Sicelle, la fattoria del Chianti
A Sicelle il paese e la chiesa di San Miniato si tengono insieme da secoli, fra tracce alto medievali e un volto rifatto nel Novecento
San Miniato e le case intorno
La chiesa di San Miniato è citata nell'XI secolo, e a Sicelle questo conta ancora più delle pietre rimaste antiche, perché dice una cosa precisa, qui il borgo e la sua chiesa sono cresciuti insieme, tanto che per lungo tempo la pieve è stata il centro vero dell'abitato, ex sede parrocchiale di un nucleo che risale all'età alto medievale. Si arriva fra le case e ci si trova davanti un paese che porta addosso più stagioni della sua storia, con un impianto remoto e un aspetto che deve molto ai sostanziali interventi di ristrutturazione degli anni venti del Novecento.
È proprio questa doppia misura, antica nell'origine e più vicina nel profilo che si vede, a renderlo diverso da tanti altri borghi del Chianti raccontati solo per la loro età. Qui non basta dire che il paese è vecchio, bisogna tenere insieme il documento che lo cita nel mese di marzo del 1077 e il fatto che una parte importante della sua immagine è stata rifatta molti secoli dopo. Il tempo, a Sicelle, non si presenta in fila ordinata, si sovrappone.
Un nome che resta
Di Sicelle si sa che era compreso nel territorio sotto il dominio di Firenze, e si sa anche che un documento del mese di marzo del 1077 lo cita già. Ma più che allineare date, conviene fermarsi su ciò che resiste, il legame fra il piccolo abitato e la chiesa di San Miniato, ricordata così presto da lasciare intendere una centralità antica. In luoghi come questo il nome di una chiesa non è un dettaglio erudito, è spesso il modo in cui un paese tiene memoria di se stesso, anche quando le case cambiano faccia.

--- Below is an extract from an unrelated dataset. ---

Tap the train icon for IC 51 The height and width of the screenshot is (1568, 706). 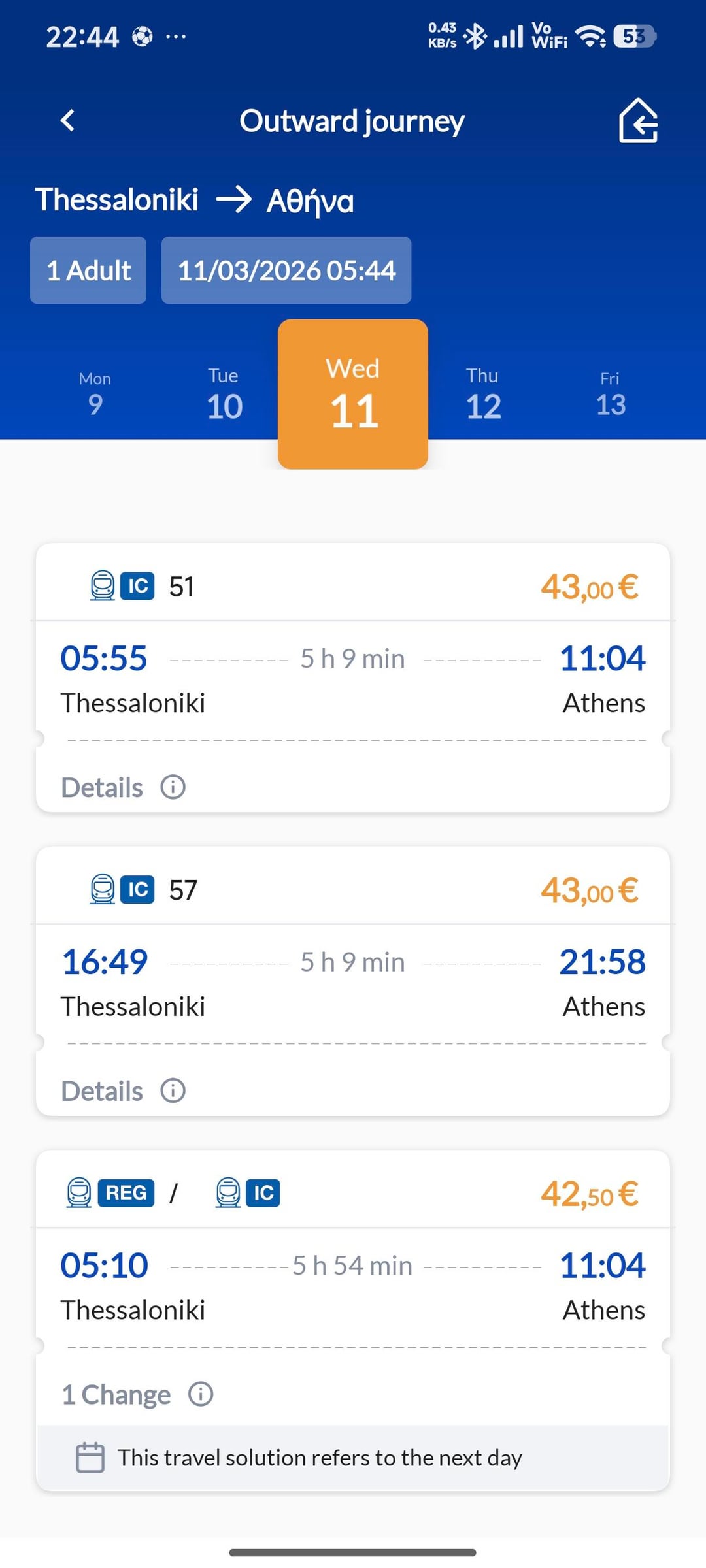point(102,585)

Si cammina piano nel borgo proprio per questo, cercando non il frammento spettacolare ma la misura complessiva, quella continuità minuta fra la pieve e le abitazioni raccolte intorno. Sicelle si lascia leggere bene così, senza fretta, come un luogo in cui la persistenza non sta nell'intatto, sta nel fatto che il centro religioso e il centro abitato sono rimasti la stessa cosa nella memoria del posto.
Il Novecento sul Medioevo
Gli interventi degli anni venti del secolo scorso non sono una nota a margine, sono uno dei fatti che spiegano il paese. Molti borghi vivono di ciò che hanno conservato, Sicelle anche di ciò che è stato ricomposto. Per questo lo sguardo giusto non cerca soltanto l'alto Medioevo, cerca il punto in cui il rifacimento novecentesco si posa su una struttura molto più antica e la rende ancora presente.
Il modo migliore di viverlo è semplice, si passa nel borgo e ci si ferma a guardare il rapporto fra la chiesa di San Miniato e le case, lasciando che siano le proporzioni del luogo a parlare. Sicelle non si offre come un episodio isolato ma come una piccola continuità di pietra, memoria e rifacimento.